**Target position records**
----

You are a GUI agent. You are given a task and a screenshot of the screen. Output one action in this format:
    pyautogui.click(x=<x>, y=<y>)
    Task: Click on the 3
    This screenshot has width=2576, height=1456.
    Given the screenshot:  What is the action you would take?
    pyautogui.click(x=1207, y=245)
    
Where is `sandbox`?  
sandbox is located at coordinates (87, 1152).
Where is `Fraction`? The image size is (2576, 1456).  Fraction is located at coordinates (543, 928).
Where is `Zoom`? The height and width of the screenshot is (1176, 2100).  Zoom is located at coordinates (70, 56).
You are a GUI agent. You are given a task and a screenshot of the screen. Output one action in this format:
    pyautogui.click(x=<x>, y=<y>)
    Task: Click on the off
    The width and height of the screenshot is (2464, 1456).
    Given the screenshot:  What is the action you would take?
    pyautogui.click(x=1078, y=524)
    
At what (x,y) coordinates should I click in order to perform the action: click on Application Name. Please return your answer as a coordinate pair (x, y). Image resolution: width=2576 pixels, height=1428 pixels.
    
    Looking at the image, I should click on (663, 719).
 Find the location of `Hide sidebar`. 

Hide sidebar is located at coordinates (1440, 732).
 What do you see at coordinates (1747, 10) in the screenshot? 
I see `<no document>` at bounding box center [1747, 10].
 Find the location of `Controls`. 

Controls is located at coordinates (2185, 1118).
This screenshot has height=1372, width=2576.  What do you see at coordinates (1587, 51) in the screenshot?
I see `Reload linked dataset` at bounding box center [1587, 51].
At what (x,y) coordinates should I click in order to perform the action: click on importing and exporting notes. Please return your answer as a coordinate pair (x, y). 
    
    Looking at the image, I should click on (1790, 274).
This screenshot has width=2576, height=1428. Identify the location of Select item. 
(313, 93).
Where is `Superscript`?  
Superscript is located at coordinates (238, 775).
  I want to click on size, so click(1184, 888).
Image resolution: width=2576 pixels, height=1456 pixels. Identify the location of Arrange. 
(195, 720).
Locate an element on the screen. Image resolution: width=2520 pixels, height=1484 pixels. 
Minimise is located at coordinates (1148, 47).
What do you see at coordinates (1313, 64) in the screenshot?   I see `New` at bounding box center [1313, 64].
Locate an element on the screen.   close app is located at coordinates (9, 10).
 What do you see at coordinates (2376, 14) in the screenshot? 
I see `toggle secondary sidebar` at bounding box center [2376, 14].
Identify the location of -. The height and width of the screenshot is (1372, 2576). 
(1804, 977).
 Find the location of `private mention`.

----

**Goal**
Starting at the line that contains "Image resolution: width=2576 pixels, height=1456" and ending at the last line, reproduce only those lines, changing "Identify the location of" to "Give the position of" and leaving everything else untouched.

**The solution**
Image resolution: width=2576 pixels, height=1456 pixels. Give the position of Arrange. 
(195, 720).
Locate an element on the screen. Image resolution: width=2520 pixels, height=1484 pixels. 
Minimise is located at coordinates (1148, 47).
What do you see at coordinates (1313, 64) in the screenshot?   I see `New` at bounding box center [1313, 64].
Locate an element on the screen.   close app is located at coordinates (9, 10).
 What do you see at coordinates (2376, 14) in the screenshot? 
I see `toggle secondary sidebar` at bounding box center [2376, 14].
Give the position of -. The height and width of the screenshot is (1372, 2576). 
(1804, 977).
 Find the location of `private mention`.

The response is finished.